• [Goal of the exercise]:
Every record that follows should be output exactly as it is given.

• [Records for processing]:
__________________________________________________

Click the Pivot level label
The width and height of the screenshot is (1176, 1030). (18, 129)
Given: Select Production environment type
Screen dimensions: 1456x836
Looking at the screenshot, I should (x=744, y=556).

__________________________________________________

• [Output]:
Click the Pivot level label
The width and height of the screenshot is (1176, 1030). (18, 129)
Given: Select Production environment type
Screen dimensions: 1456x836
Looking at the screenshot, I should (x=744, y=556).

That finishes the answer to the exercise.